Martin's Point Generations Advantage Prime (HMO-POS) offers partially covered dental services up to a $750 annual limit, with Medicare-covered dental requiring a $40 copay and no coinsurance. Preventive services like cleanings and exams have no coinsurance, while comprehensive services generally require a $50 copay and 50% coinsurance; fluoride treatments, adjunctive general services, implant services, and orthodontics are not covered.
Martin's Point Generations Advantage Prime (HMO-POS) covers home infusion bundled services with no copay, though prior authorization is required. Associated Medicare Part B drugs, such as chemotherapy and radiation therapies, range from no coinsurance to 20% coinsurance, while covered Part B insulin carries a $35 copay and no coinsurance to 20% coinsurance.

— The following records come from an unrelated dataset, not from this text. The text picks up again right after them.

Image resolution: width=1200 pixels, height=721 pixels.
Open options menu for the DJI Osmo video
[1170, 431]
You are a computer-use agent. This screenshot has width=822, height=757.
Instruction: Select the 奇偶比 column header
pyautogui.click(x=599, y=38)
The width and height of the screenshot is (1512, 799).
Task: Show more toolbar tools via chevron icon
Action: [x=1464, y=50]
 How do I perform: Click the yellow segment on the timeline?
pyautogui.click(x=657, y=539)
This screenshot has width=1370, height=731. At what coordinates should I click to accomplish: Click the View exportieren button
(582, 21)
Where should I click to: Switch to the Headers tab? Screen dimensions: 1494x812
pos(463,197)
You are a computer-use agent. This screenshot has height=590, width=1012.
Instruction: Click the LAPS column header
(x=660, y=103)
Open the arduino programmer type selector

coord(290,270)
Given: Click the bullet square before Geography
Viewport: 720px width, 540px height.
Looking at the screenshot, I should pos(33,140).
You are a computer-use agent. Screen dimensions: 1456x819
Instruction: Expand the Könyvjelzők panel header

Dialysis Services are covered under the Martin's Point Generations Advantage Prime (HMO-POS) plan with no copay and a 20% coinsurance. Prior authorization is required to receive these services.
Martin's Point Generations Advantage Prime (HMO-POS) covers durable medical equipment and prosthetics with no copay and a 20% coinsurance. Diabetic equipment is partially covered with no copay and no coinsurance, but diabetic supplies and diabetic therapeutic shoes or inserts are not covered.
Diagnostic and radiological services are covered under Martin's Point Generations Advantage Prime (HMO-POS), requiring prior authorization and referrals. Lab services feature no copay and no coinsurance, outpatient x-rays require a $25 copay and a minimum 15% coinsurance, and other covered diagnostic and therapeutic radiological services require a copay and/or a minimum 15% coinsurance.
Home Health Services are covered under the Martin's Point Generations Advantage Prime (HMO-POS) plan with no copay and no coinsurance, although prior authorization is required.
Martin's Point Generations Advantage Prime (HMO-POS) covers some Cardiac Rehabilitation Services with no copay and no coinsurance, although prior authorization is required. However, cardiac rehabilitation, intensive cardiac rehabilitation, pulmonary rehabilitation, and SET for PAD services are not covered under this plan.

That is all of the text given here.